В дверях напротив как раз показалась помянутая госпожа.
Ей нельзя было дать больше пятнадцати лет. На молодой хозяйке дома было опрятное белое платье, по тогдашней моде — до пят и с кружевной отделкой понизу; талия перехвачена широкой розовой лентой. Лицо смугловато-бледное, но тем ярче — пухлые алые губы, обнажающие во время разговора ослепительные зубки: как жемчужная брошь на красном бархате. Густые брови почти смыкались на переносице, а живые чёрные глаза так и посверкивали из-под длинных ресниц: ни дать ни взять — тлеющие уголья, которые опалят вдруг нежданным огнём.
Исправника несколько удивило, что у Топанди такая юная сестра.
— Мои дорогие гости! — объявил тот, представляя слуг закона сестре.
— А, знаю! — защебетала она весело. — Вы со взысканием к его милости. И правильно, поделом ему. Вы ещё и не знаете, какие он тут бесчинства творит! Знали бы — давно приказали бы ему голову срубить.
Столь непринуждённое суждение о старшем брате в ещё большее удивление повергло исправника, однако же он занял назначенное ему место возле хозяйки.
Стол был уставлен мясом и вином.
Хозяйка занимала исправника беседой, подкладывая ему куски повкуснее. Хозяин же с заседателем молча потягивали вино: того угощать не требовалось.
— Этому человеку особое помещение в аду отведут, когда он туда попадёт, — говорила гостю юная хозяйка дома. — Заслужил, можете мне поверить. Сил моих больше нет его исправлять.
— И давно вы изволите в этом доме находиться? — полюбопытствовал тот.
— О, лет десять уже.
«Сколько же ей тогда может быть?» — размышлял гость, не находя удовлетворительного ответа.
— Ведь что он только делает, вы только подумайте! Недавно статую одного святого в виноградник поставил вместо пугала — и шляпу на него дырявую надел.

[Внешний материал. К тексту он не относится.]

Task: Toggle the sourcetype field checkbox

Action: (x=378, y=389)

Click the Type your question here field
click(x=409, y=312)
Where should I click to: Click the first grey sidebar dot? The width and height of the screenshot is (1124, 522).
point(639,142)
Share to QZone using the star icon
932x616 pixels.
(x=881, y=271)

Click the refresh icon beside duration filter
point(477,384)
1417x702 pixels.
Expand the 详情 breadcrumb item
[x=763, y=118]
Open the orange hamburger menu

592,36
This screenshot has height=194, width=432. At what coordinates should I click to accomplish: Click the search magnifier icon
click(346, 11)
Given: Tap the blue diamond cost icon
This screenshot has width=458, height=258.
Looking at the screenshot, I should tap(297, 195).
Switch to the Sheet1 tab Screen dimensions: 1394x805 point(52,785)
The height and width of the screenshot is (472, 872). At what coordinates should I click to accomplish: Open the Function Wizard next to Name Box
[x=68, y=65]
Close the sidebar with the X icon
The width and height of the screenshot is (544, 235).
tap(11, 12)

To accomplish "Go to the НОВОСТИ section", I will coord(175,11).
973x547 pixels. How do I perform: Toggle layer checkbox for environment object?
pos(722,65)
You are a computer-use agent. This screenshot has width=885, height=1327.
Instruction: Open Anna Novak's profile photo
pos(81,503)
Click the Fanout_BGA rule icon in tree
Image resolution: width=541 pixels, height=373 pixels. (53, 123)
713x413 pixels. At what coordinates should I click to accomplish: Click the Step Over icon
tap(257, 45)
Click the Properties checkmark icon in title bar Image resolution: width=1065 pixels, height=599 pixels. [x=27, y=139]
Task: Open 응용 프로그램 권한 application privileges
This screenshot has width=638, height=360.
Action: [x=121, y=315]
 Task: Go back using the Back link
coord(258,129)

Исправник повернулся к виновнику происшествия, укоризненно качая головой. Опять добром не кончится, если узнает комитат.
— Молчи, сестричка, коли ничего не понимаешь. Это статуе Пилата со старой голгофы здесь оставалась, — объяснил Топанди.
— Ну и что же, всё равно ведь святой! — возразила обладательница жгучих очей.
Исправник даже с места привскочил. Что за странное воспитание: не знать даже, кто такой Пилат.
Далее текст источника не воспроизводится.